Rudolph v. Farmers' Supply Co.

Saunders, J.,

delivered the opinion of the court.

On December 17, 1919, the Farmers’ Supply Company, a corporation doing business in the city of Roanoke, sold to L. W., W. M., and J. O. Garman, citizens of Roanoke county, a Maxwell touring car, for the sum of $1,125.00.

*307By a written agreement between the parties, three hundred dollars of the purchase money was to be paid in cash, and the balance to be paid in eleven installments of $75.00 each, all of these deferred installments to be evidenced by notes of the buyers. It was further agreed that the Farmer’s Supply Company was to retain title to the said car until the whole of the purchase price was paid. A memorandum of this contract was duly docketed in the clerk’s office of the Circuit Court of Roanoke county on December 19, 1919. Thereafter, this automobile was sold by the Garmans to one Walter L. Davis, a resident and dealer in second-hand automobiles in the city of Roanoke. L. S. Rudolph, the appellant in this proceeding, bought said autovobile from Davis without knowledge of any reservation of title thereon. Later, Davis failed in business, and absconded. Thereupon the Farmers’ Supply Company filed its bill in chancery against the Garmans, and L. S. Rudolph, alleging among other things that a balance was due from the said Garmans on the purchase price of said automobile, and that it held a lien on same which it was entitled to enforce. To this end, as well as in other respects, the aid of the court was asked.
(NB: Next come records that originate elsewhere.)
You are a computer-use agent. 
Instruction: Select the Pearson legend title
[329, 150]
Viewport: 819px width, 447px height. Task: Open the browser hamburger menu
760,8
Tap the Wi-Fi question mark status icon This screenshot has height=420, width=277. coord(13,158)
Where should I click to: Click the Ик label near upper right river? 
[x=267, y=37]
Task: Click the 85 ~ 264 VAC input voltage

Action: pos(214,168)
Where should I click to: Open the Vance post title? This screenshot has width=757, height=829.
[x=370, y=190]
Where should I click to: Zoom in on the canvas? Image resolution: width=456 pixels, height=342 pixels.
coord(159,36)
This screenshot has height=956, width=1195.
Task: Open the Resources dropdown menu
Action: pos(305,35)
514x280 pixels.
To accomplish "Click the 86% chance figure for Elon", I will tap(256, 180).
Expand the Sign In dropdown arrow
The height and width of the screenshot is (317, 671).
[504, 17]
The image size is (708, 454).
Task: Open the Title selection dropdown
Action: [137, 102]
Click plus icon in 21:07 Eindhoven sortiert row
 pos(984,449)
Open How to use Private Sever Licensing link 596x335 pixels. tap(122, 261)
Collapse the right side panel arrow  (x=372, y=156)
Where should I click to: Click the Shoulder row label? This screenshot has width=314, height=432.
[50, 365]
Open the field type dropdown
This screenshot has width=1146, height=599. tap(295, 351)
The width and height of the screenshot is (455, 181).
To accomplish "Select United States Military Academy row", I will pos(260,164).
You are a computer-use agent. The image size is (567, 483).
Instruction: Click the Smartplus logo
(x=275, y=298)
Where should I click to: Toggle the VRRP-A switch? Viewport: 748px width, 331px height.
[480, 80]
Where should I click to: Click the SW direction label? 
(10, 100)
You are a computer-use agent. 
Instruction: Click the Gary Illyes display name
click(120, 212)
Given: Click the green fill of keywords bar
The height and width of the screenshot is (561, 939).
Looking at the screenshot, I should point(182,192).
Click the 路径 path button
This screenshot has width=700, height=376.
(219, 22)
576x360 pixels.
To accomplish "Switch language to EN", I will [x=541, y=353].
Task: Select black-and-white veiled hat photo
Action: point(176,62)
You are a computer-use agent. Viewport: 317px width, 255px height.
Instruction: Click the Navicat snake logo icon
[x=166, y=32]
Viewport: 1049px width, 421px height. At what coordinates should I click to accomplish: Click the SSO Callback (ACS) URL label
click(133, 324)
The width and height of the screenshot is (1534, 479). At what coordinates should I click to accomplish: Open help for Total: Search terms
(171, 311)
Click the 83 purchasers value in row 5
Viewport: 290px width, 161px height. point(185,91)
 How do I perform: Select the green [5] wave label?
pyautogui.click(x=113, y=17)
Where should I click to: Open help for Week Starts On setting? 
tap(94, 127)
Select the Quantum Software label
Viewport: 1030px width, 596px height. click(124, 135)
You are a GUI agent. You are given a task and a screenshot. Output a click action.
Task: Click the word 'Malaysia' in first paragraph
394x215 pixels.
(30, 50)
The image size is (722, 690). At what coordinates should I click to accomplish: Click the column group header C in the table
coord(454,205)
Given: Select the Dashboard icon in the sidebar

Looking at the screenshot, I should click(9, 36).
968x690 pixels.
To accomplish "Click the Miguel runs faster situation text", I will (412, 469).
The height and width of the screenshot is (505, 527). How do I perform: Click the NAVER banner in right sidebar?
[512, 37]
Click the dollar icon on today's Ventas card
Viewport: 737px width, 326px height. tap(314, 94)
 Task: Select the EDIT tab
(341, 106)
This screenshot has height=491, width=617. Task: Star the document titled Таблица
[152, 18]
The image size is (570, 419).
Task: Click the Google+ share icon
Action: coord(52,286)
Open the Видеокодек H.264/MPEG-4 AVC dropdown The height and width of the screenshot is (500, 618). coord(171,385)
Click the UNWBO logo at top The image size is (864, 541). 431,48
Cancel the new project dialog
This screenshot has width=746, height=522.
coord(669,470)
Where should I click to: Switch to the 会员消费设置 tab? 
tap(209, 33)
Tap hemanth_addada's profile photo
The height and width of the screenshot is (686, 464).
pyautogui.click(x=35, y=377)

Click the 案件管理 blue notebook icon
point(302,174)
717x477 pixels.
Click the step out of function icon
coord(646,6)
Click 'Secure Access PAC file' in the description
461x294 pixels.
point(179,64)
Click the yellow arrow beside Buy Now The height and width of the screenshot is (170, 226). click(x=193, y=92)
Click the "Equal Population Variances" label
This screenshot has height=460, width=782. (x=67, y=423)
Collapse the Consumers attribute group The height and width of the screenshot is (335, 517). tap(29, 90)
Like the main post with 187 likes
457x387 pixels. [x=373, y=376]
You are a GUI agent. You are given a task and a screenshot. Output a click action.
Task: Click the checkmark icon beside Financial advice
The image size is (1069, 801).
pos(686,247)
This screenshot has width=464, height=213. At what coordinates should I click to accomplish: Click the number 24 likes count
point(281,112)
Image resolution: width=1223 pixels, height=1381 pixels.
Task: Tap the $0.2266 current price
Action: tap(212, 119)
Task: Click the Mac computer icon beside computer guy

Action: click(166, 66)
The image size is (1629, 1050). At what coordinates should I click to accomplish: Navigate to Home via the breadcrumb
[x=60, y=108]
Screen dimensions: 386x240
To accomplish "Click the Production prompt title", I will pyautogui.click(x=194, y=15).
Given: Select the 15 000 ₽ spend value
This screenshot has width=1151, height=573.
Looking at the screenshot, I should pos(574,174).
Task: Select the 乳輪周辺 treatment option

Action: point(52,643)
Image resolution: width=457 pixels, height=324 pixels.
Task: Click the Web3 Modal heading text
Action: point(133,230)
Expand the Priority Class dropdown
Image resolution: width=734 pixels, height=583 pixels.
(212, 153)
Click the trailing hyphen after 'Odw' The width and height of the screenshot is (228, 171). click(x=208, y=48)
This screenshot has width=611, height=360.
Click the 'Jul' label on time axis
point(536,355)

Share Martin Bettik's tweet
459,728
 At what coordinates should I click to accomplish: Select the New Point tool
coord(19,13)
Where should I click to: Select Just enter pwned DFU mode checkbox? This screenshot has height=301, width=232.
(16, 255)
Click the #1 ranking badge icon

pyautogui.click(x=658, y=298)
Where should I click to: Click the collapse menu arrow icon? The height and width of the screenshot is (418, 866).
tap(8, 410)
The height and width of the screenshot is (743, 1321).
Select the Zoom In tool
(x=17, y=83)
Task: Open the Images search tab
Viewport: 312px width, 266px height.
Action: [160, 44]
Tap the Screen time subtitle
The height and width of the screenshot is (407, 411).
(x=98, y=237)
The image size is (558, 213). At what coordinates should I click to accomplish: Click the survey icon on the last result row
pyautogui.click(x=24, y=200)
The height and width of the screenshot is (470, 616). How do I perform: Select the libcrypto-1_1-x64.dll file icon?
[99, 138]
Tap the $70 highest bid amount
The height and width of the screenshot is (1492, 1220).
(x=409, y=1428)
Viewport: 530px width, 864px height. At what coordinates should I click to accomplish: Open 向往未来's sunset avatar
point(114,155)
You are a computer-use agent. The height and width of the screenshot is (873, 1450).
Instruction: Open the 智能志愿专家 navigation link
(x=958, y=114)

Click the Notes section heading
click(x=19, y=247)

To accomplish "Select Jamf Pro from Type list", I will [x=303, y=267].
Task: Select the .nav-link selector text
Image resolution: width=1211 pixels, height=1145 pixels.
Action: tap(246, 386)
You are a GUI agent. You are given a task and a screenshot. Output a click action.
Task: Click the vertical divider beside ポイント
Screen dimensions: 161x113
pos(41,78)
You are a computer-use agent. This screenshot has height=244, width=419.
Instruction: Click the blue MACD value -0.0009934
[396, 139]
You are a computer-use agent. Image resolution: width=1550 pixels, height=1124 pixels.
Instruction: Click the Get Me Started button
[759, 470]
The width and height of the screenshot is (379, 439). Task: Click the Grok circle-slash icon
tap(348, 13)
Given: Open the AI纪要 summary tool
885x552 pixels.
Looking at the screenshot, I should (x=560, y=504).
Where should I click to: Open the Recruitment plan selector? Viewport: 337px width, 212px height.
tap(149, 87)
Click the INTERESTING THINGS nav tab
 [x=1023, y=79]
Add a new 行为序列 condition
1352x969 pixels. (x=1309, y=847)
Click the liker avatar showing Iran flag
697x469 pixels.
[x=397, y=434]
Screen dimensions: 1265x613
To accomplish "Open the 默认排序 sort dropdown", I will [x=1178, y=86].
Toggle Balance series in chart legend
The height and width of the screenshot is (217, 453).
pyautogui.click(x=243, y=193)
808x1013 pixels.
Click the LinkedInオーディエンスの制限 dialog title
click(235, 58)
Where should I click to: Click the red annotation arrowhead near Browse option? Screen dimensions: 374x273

Rudolph answered this bill, setting up that he was a purchaser for value of said automobile without knowledge, or notice of the contract of sale relied upon by the plaintiff; that Davis was a dealer in automobiles in the city of Roanoke, and the automobile in question was a part of a shifting stock of merchandise; that complainant was aware “during the time that Davis had possession of the automobile, and at the time of its purchase by respondent, that said Davis was conducting a business of buying and selling automobiles,” and that with this knowledge, “complainant suffered and permitted Davis to retain said automobile as a part of a shifting stock of merchandise, and thereby lost its right to subject said automobile to sale under its *308contract, as against a bona fide purchaser for value, and without notice, or knowledge of said contract.”

The answer asked that the same be treated as a cross bill, and that a decree be entered relieving respondent of any liability under and by virtue of complainant’s contract; and in the event the lien was held to be valid, asking that the Garmans be “ordered to reimburse said respondent in whatever sum he might be compelled to pay complainant to satisfy said lien.”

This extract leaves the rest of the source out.